Implements `IntoResponse` → `{"error": "<message>"}` JSON body with matching status code. MCP tools use the `Display` impl of the same error type in a `CallToolResult::error` payload.

---

## Build-time code generation

`build.rs` compiles `src/build/` and runs:

| Step | Output |
|---|---|
| `openapi::generate` | `apis/openapi.json` — hand-authored OpenAPI 3.0 spec |
| `ui::build` | `$OUT_DIR/index.html` — Yew UI inlined as single file |

### UI inlining strategy

`ui::build` runs `trunk build --release` in the `ui/` workspace member. Trunk emits a `.js` glue file and a `.wasm` binary. The build script then:
1. Base64-encodes the WASM bytes
2. Patches `globalThis.fetch` at runtime so any `*.wasm` request resolves to the inline bytes (avoids touching wasm-bindgen internals)
3. Inlines the JS module and the patched fetch shim into a single `<script type="module">` block
4. Writes the self-contained HTML to `$OUT_DIR/index.html`
5. Copies it to `prebuilt.html` at the package root so `cargo publish` ships it

If `trunk` is not installed, `prebuilt.html` is used instead. If neither exists, a placeholder page is shown with install instructions.

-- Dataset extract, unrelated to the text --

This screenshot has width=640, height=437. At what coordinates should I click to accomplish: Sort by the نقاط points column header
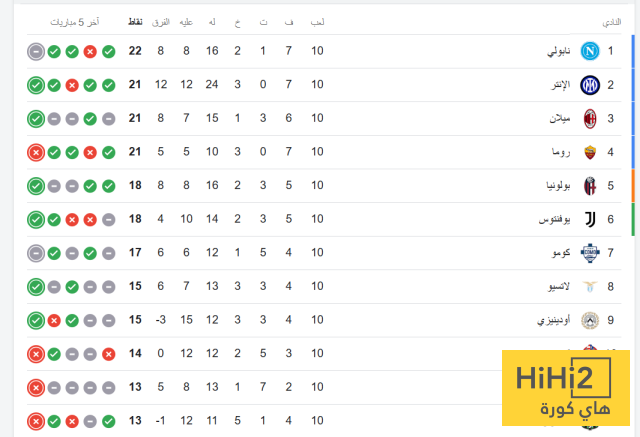[x=134, y=21]
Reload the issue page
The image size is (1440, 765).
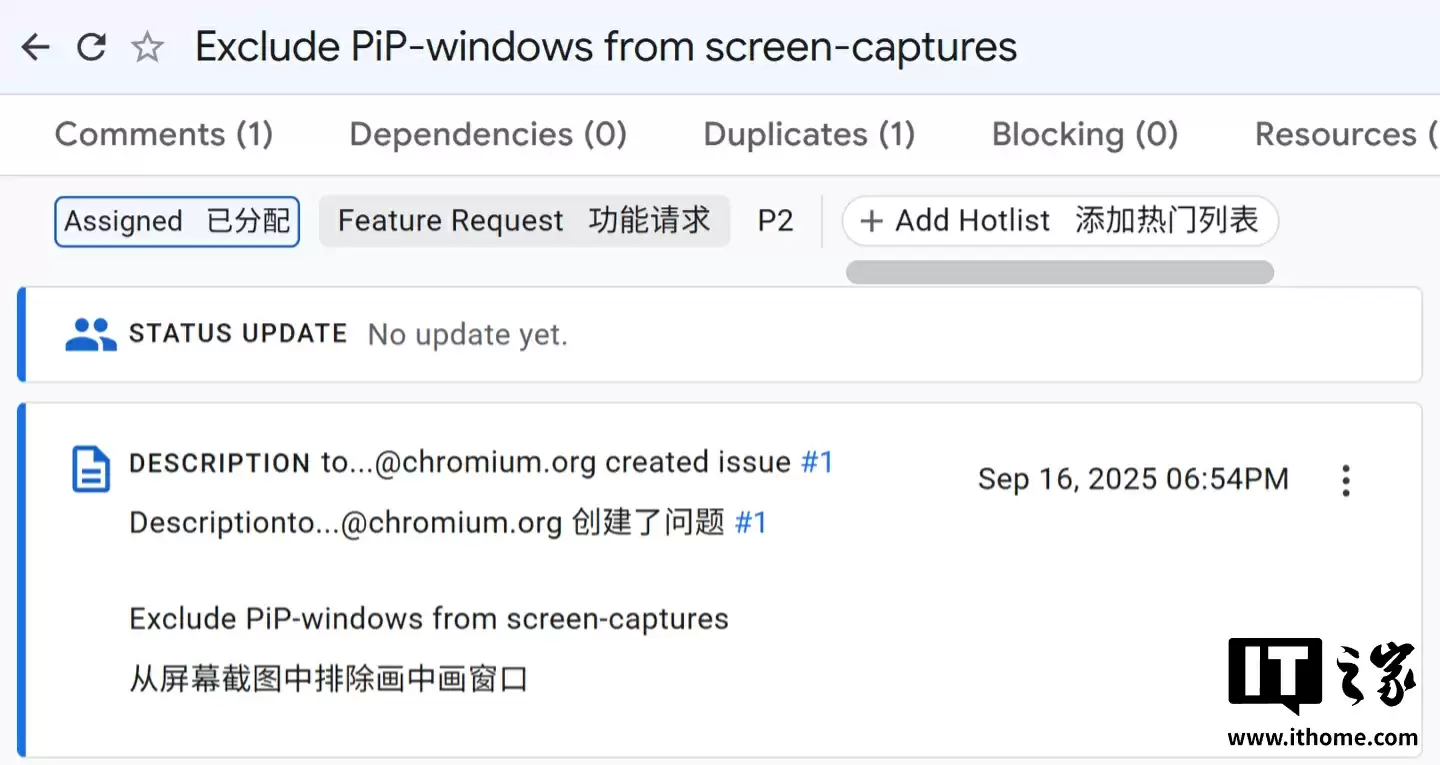coord(90,46)
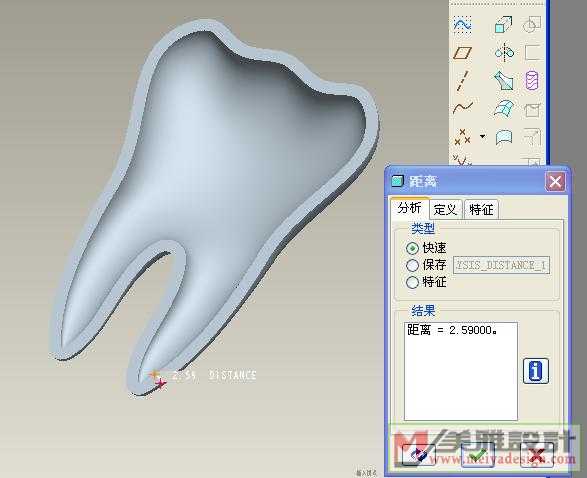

The prebuilt is stored at the package root — not under `ui/` — because `ui/` is a separate workspace member and `cargo publish` would strip it from the tarball.

---

## Startup sequence

```
main()
  routine_storage::migrate_prompt_files() / migrate_routine_dirs()   pre-load-time healing
  routine_storage::load_store()          scan ~/.config/moadim/routines/ → RoutineStore
  routines::ensure_default_routines()    seed missing built-in default routines
  routine_storage::repersist_routines()  heal any dirs missing a prompt.md sidecar
  sync::routines::sync_routines_to_crontab()   re-sync the MOADIM-ROUTINES crontab block
  TcpListener::bind(:5784)
  cli::write_pid_file()
  routes::http::run_with_listener_until(routines, listener, termination_signal())
    build_app_with_shutdown(routines, signal)
      AppState { routines, .. }
      StreamableHttpService::new(|| MoadimMcp::new(...))
      Router::new()  ← wire all routes + middleware
    utils::startup_print::print(addr)   stdout: REST / MCP / UI URLs
    axum::serve(listener, app).with_graceful_shutdown(combined)
  cli::clear_pid_file()
```

The server runs until it receives SIGINT/SIGTERM (`termination_signal()`) or the `/shutdown` route
fires its `ShutdownSignal`, whichever comes first.

---

## Concurrency model

- **Single Tokio runtime** (`#[tokio::main]`), all async.
- **`RoutineStore`** is `Arc<Mutex<...>>` — synchronous lock, held only for the duration of the HashMap operation, then released before any disk I/O.
- **MCP sessions** each get a cloned `Arc` of the same store, so mutations from REST and MCP are immediately visible to both.

---

## Testing

Tests are colocated: each module `foo.rs` has a companion `foo_tests.rs` and declares it with `#[cfg(test)] #[path = "foo_tests.rs"] mod foo_tests;`. 100% line coverage is enforced by a pre-push git hook.